Otra vez han saltado algunas alarmas y lo han hecho de forma gregaria y cerril, por horrendo que parezca el caso. No creo que la gravedad de una acusación la haga más cierta pero, desde que se conoció la noticia del posible abuso sexual en una escuela de la provincia vecina, se puso en marcha un reparto de condenas y remedios en formato oleada. Temibles efectos los de este fenómeno, casi meteorológico, que progresa revestido de buena fe y mejores intenciones, pero que se retira dejando víctimas en la orilla. Suele hacerlo. 

Algún reproche hubo para el sistema educativo, porque no acaba de hincar el diente a la educación afectivo-sexual, a pesar de la facilidad de acceso que tienen los menores a esos  contenidos. También para la falta de prevención que ha permitido semejante crimen dentro del sagrado ámbito en que debería aprenderse lo contrario y, por supuesto, para quienes estaban al cargo de los menores, por si hubo ineficaz o escaso celo profesional. Algo entendemos todos de muchas cosas, pero en educación somos expertos (y se nota).

Tenemos un problema de banalización del abuso, de cualquier tipo de abuso, aunque unos sean más graves que otros. Nadie debería tener ningún miedo a nada ni a nadie, en el espacio de paz de una escuela, independientemente de que se exhiba en el exterior un azulejo que lo proclame. La única inquietud admitida en un centro educativo, debiera ser el loable temor a no estar a la altura de las circunstancias frente a la responsabilidad de cada uno. 

Ocurre alguna vez que las instituciones públicas -o sea, sus representantes- aplican paños calientes o dan largas a la resolución de un conflicto, sin dejar a los perjudicados otra salida que el enfrentamiento en indefensión, la huida o la asunción del nudo cronificado e irresoluble. En cualquier caso, y si se confirmara la peor hipótesis, la que se dio por cierta en algunos ámbitos desde el primer momento, deberíamos creer que la educación pública tiene recursos adecuados para corregir lo que parece una conducta desviada en quien se está formando y, por tanto, accidental y posiblemente inevitable, aunque resulte escandalosa, lo mismo que deberíamos confiar en la propia resiliencia de los afectados. 

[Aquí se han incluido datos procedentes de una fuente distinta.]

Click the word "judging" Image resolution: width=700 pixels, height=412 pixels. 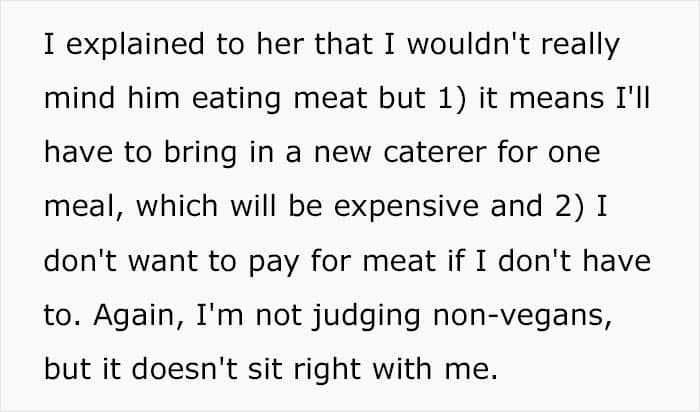click(375, 317)
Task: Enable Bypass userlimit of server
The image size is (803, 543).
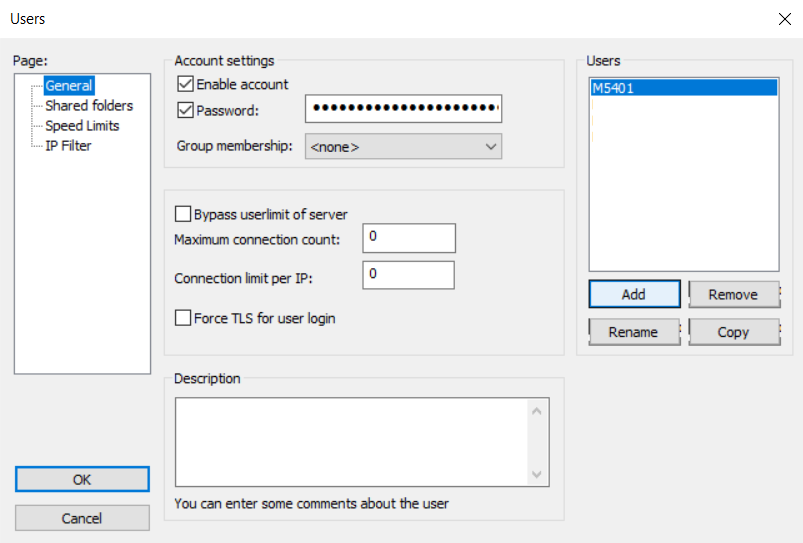Action: (183, 214)
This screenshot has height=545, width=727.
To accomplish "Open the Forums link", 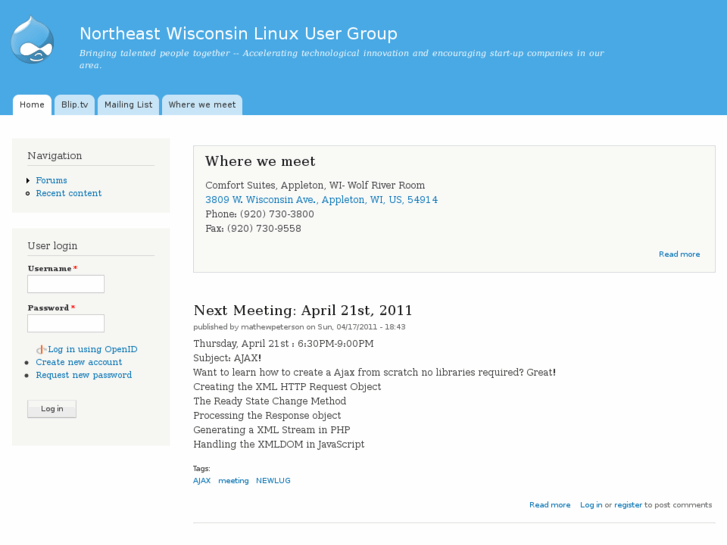I will [x=52, y=181].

Tras la ruptura torpe y punible de una cadena confidencial, con algún medio que proclamó como certeza lo que apenas era sospecha y con una administración que responde –no es la primera vez- con más diligencia ante el eco social que ante los hechos, comienza a rodar una bola de nieve en donde, probablemente, no haya más que trazas de una de algodón. Con más concurrencia de emociones que de hechos, se mezclan argumentos dudosos y afirmaciones adobadas con medias verdades. Faltaban y llegaron las benditas redes sociales -que no son las culpables, sino los abusos en ellas- para batir, que no debatir, añadiendo excesos, gazapos gramaticales y hasta ocasión para el lamento cínico, ante la pérdida de valores, por parte de quien alguna vez los persiguió en otros. Mientras tanto, la ola está en movimiento. 

Peor pronóstico merece la posibilidad de que la conducta del abuso, repito, de cualquier tipo de abuso, esté implantada en instituciones o representantes de ellas, incluso en guardianes de algún derecho público, porque no admiten corrección ni el sistema se lo exige. Ahí no llegan las inquietudes educativas porque impacta menos, pero es más injusto y me da más miedo.